【EfficientNet】EfficientNet网络结构及代码详解

寻找永不遗憾

已于 2022-05-02 16:38:19 修改

阅读量2.8w

点赞数 51

分类专栏：神经网络结构解读文章标签：深度学习 cnn 神经网络

于 2022-04-29 11:07:33 首次发布

本文链接：https://blog.csdn.net/weixin_45377629/article/details/124430796

版权

神经网络结构解读专栏收录该内容

8 篇文章

订阅专栏

文章目录

1 从三个问题出发
2 MBConv结构解析
3 网络详细结构
4 EfficientNet-B0~B7结构解读
5 代码解读
6 感谢链接

1 从三个问题出发

对于一个网络，输入图像分辨越高越好？
设计网络时，越深越好？
设计网络时，越宽越好？

回答： 总体而言，是的。

图像分辨率越高，网络能得到 潜在的 更高细粒度的特征channel。但有瓶颈，且会增加计算量，分辨率太高，得不偿失。
网络越深，学习到的特征越丰富、复杂。但太深容易造成梯度消失，导致训练困难。
网络越宽，网络能得到更高粒度的特征，且容易训练。但光宽不深的话，学习不到深层次的特征，且要综合衡量计算量的问题。

EfficientNet闪亮登场。
EfficientNet利用NAS(Neural Architecture Search)搜索技术，将输入分辨率，网络的深度、宽度三者同时考虑，搭建更nice的网络结构。

2 MBConv结构解析

网络中在堆叠MBConv结构(类似于Mobilenetv3中的block)，那MBConv结构长什么样？

如下图所示(文中图片感谢太阳花的小绿豆 )：
在这里插入图片描述
MBConv结构主要包括：
一个 1x1 的普通卷积(升维作用，包含BN和Swish激活)
一个 kxk 的Depthwise Conv卷积(包含BN和Swish激活)，kxk 有3x3和5x5两种情况
一个SE模块
一个 1x1 的普通卷积(降维作用，包含BN和线性激活，线性激活y=x)
一个Droupout层
搭建过程中还需要注意几点：

第一个1x1卷积层，是用来升维的，过滤器个数是输入特征矩阵channel的n倍，n ∈ { 1 , 6 } 。
当n = 1时，不要第一个升维的1x1卷积层，这和MobileNetV3网络类似。
关于shortcut短连接，仅当输入MBConv结构的特征矩阵与输出的特征矩阵shape相同(尺寸、个数)时才存在（代码中可通过stride==1 and inputc_channels==output_channels条件来判断）。
SE模块，由一个全局平均池化，两个全连接层组成。下方给出MobileNetv3中的SE模块 示意图，在此要注意区分两点：
第一个全连接层的节点个数是输入该MBConv特征矩阵channels的 $\frac{1}{4}$ ，且使用Swish激活函数。
::::::::::
**运用信息**:
a – 请将分析文本中从“EfficientNet闪亮登场。”到“一个 1x1 的普通卷积(升维作用，包含BN和Swish激活)”的内容逐字照录。
b – 根据分析文本回答下列问题：
(i) EfficientNet借助什么技术，同时考虑输入分辨率、网络深度和宽度？
(ii) MBConv结构中，kxk的Depthwise Conv卷积有哪两种情况？
(iii) SE模块由哪些部分组成？
::::::::::
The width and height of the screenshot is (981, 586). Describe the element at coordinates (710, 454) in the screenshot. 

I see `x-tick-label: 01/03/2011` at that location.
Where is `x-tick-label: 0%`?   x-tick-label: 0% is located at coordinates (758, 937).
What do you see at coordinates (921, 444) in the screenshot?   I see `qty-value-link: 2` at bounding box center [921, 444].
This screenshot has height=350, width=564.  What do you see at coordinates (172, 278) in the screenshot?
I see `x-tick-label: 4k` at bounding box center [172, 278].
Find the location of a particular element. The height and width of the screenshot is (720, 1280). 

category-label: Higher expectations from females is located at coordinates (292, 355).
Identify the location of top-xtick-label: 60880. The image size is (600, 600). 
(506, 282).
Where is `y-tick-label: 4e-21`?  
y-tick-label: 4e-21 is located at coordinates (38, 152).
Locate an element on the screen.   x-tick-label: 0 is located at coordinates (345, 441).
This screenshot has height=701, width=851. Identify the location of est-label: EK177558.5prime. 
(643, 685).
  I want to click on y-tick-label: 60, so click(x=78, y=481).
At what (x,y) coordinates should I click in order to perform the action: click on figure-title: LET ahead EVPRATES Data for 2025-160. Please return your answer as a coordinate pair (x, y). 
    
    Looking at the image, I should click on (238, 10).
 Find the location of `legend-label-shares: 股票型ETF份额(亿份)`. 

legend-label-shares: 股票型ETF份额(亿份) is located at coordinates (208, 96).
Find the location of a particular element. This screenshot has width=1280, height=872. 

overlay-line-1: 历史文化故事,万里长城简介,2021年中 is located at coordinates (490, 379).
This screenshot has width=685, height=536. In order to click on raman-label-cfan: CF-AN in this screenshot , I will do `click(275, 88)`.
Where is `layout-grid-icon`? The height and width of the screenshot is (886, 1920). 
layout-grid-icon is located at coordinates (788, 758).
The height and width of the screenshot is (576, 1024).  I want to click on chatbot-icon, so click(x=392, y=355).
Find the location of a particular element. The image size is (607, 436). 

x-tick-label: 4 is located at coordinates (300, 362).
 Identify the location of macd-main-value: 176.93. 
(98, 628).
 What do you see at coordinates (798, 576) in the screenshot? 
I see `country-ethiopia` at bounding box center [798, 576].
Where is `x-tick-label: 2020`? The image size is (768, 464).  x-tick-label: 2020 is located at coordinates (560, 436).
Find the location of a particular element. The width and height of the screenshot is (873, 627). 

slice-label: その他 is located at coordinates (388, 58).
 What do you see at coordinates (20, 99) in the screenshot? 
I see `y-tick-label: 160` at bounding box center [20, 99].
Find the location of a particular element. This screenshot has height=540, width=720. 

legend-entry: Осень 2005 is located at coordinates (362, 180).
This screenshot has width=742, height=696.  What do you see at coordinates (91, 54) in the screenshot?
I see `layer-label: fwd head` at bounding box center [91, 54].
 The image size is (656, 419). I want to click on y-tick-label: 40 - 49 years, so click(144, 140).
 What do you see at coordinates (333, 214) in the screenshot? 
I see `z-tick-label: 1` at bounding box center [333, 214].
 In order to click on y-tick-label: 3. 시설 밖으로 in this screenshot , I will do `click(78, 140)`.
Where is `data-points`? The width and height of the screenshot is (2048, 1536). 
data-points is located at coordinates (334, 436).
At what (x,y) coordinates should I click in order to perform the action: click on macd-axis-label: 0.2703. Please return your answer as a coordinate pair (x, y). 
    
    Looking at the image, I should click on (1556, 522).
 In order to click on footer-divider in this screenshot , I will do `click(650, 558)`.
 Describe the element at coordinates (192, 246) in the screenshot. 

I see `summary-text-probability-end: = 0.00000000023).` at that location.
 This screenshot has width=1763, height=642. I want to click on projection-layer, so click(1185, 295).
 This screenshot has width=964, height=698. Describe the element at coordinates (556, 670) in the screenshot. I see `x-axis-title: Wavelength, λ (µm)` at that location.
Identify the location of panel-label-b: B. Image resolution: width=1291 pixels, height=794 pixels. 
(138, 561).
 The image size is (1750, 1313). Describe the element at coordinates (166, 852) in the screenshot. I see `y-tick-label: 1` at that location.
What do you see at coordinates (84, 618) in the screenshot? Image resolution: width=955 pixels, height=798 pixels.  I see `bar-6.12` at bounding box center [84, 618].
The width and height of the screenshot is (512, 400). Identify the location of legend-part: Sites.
::::::::::
**任务答案**:
a –
EfficientNet闪亮登场。
EfficientNet利用NAS(Neural Architecture Search)搜索技术，将输入分辨率，网络的深度、宽度三者同时考虑，搭建更nice的网络结构。

2 MBConv结构解析

网络中在堆叠MBConv结构(类似于Mobilenetv3中的block)，那MBConv结构长什么样？

如下图所示(文中图片感谢太阳花的小绿豆 )：
在这里插入图片描述
MBConv结构主要包括：
一个 1x1 的普通卷积(升维作用，包含BN和Swish激活)

b –
(i) NAS(Neural Architecture Search)搜索技术。
(ii) 3x3和5x5。
(iii) 一个全局平均池化和两个全连接层。